Member of the Senate
- In office 9 May 1996 – 29 May 2001
- Constituency: Lombardy

Member of the Chamber of Deputies
- In office 23 April 1992 – 8 May 1996
- Constituency: XII Lumezzane

Personal details
- Born: 14 September 1939 Lumezzane, Lombardy, Italy
- Died: 6 December 2008 (aged 69) Brescia, Lombardy, Italy
- Party: LN (1991–1999) ApE (2000–2001) DE (2001–2002)
- Profession: Politician, entrepreneur

= Vito Gnutti =

Italian politician (1939–2008)

Vito Gnutti (14 September 1939 – 6 December 2008) was an Italian politician.

==Biography==
A member of the Executive Committee of Confindustria, in 1991 Gnutti joined the Northern League. He has been MP from 1992 to 2001 and in 1994 he served as Minister of industry, commerce and craftsmanship in the Berlusconi I Cabinet.

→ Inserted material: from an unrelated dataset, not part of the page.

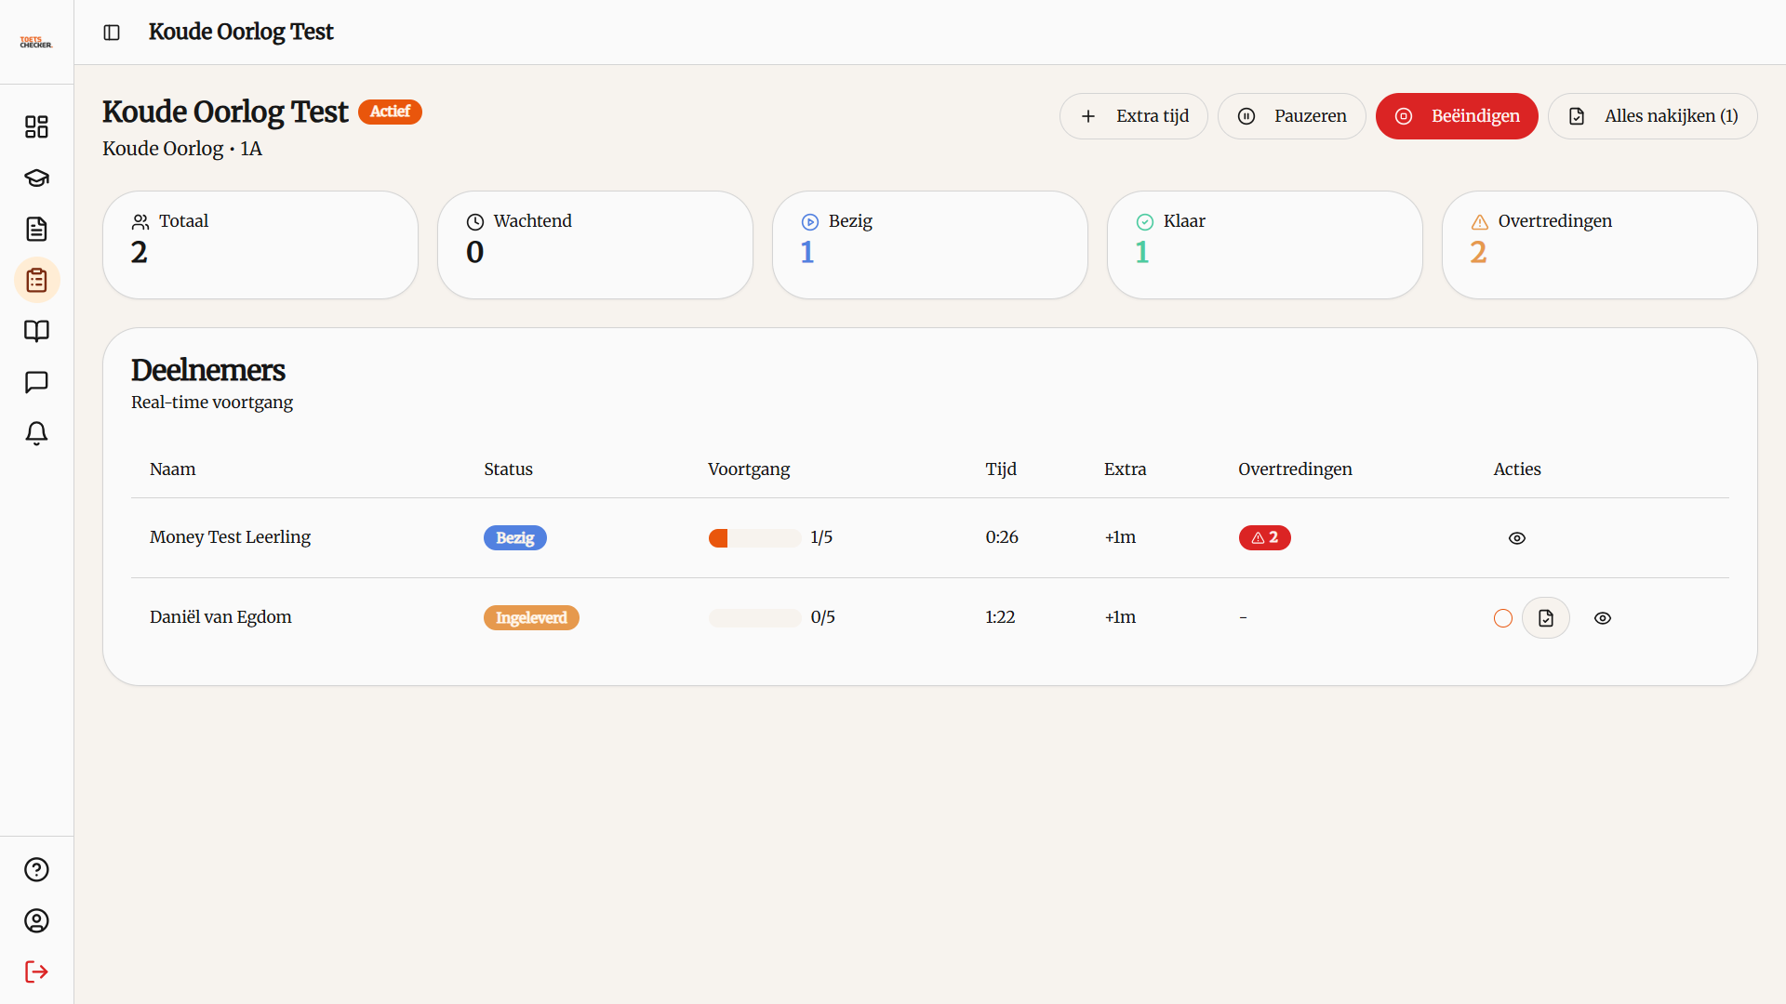Viewport: 1786px width, 1004px height.
Task: Click the Toetschecker logo top left
Action: coord(36,40)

He held the position of group leader of the Northern League in the Chamber from 1995 to 1996.

In 1999 Gnutti was expelled from the Northern League, so he founded in 2000, along with Domenico Comino, the ApE; he later joined the European Democracy, of which he was president of the parliamentary group.

He died in 2008, after a long illness.